在京中流布數日的傳終于得到了證實,韓岡以身份、地位,以及在醫道上的聲望作保證,上書天子,聲明困擾了天下無數生民的天花——或者叫痘瘡——已經被成功制伏了。
毫無疑問,這是值得億萬人為之歡欣鼓舞的喜事。再多的大捷,再輝煌的勝利,也比不了一份能讓疾疫遠避,惠澤天下黎庶的醫方。
但與此同時,皇第七子建國公趙價因痘瘡而夭折的消息也傳遍了京中。
這一天,京城中彌漫著一股詭異的氣氛。
有人笑,有人憂,有人則是搖頭感嘆。
但普通的官員百姓還是關心著自家兒孫的安危,盡全力去打聽其中的究竟。不是什么秘密,也沒人刻意隱瞞,韓岡寫在奏章中的內容,當天午后便在京城官宦人家傳開了,再過三五日,街邊賣油炸馉饳兒的小販,多半都能知道韓岡在廣西發現了不得天花的養牛人,結合了早前在神秘的孫道士那里學到人痘之術,運用格物之道,得到了如今種痘免疫法。
一朝得授于仙,繼而又辛苦尋覓十年,鍥而不舍加上細致入微的觀察,最后在廣西出現了轉機,這是很有傳奇性的一個故事。

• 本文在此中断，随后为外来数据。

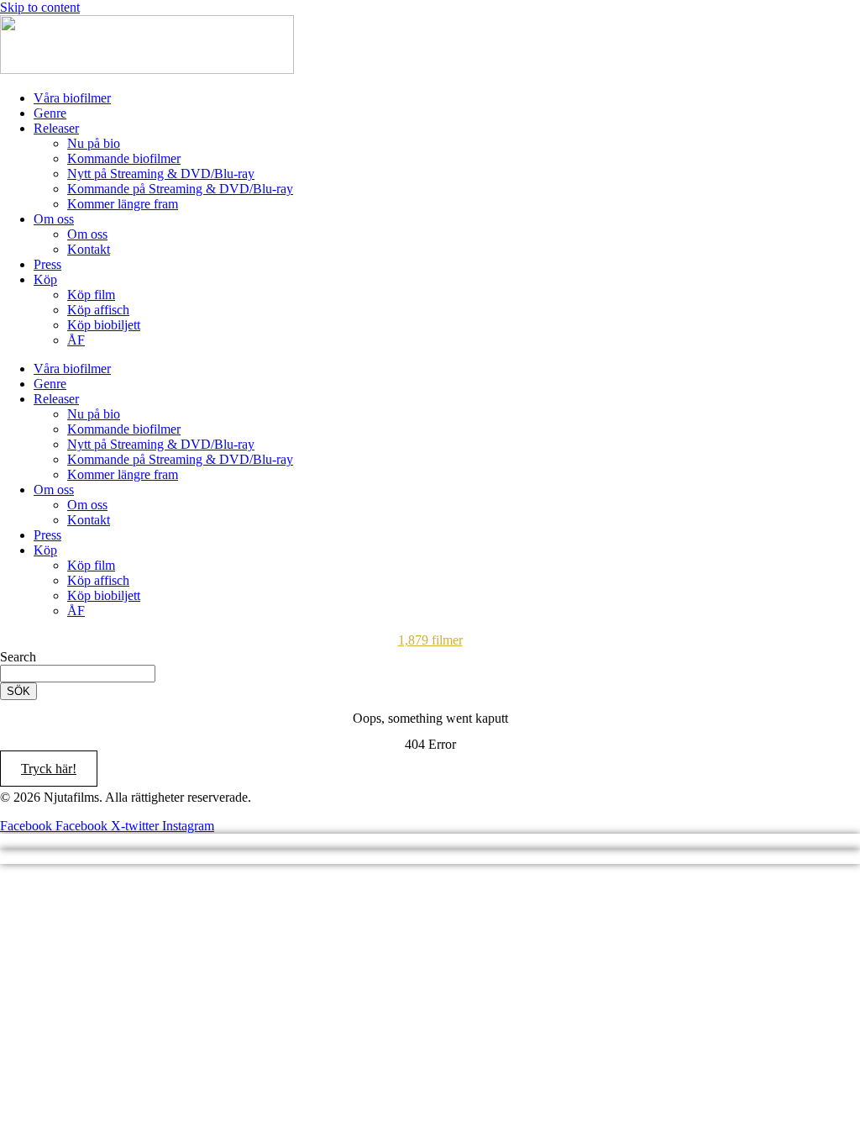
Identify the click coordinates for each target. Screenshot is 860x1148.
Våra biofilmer (72, 98)
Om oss (54, 219)
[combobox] (77, 673)
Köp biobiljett (103, 325)
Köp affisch (98, 310)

對發明了安全無害的種痘免疫之術的韓岡,京城軍民自然都是感激不已。當然,對于之前隱瞞了仙家傳授的人痘之術,多少有些腹誹。不過,要除去自家的子嗣最近幾年因痘瘡而病夭的那些家庭。
所以人人都在看著天子,看他打算怎么發落韓岡。
傍晚的時候,章惇若無其事的離開了宮城,神色如常的與同列告辭,回府后見到家人,也看不出有任何一樣,直到踏進書房,才終于變了顏色,
“韓玉昆啊,韓玉昆,這次可真的做錯了。”
章俞走進來的時候,就看見兒子手按著額頭,低低的說著什么。
“是為了韓岡的種痘免疫法?”章俞站在門口,出聲問道。
章惇聽到聲音,猛然抬頭,看了一眼后就連忙站起身,將座位讓給章俞:“大人回來了?”
章俞坐下來,抬頭追問:“是韓岡出事了吧?”
“今天上午的事。”章惇點頭后,警覺的反問道,“父親大人在哪里聽說的?”
“方才在樊樓聽人說的,弄得都沒心情喝酒了……”章俞身上還有著酒水和脂粉的味道。兒子都執政西府了,他還是照樣喜歡呼朋喚友的招妓飲宴,往往夜半方歸,“能在樊樓里面喝酒的,果然都不是簡單人物,為父跟禮院張伯約和曹家的老四坐一起,聽到消息就讓妓女都出去了。誰想到還沒說兩句,樊樓上下都沒了絲弦聲。”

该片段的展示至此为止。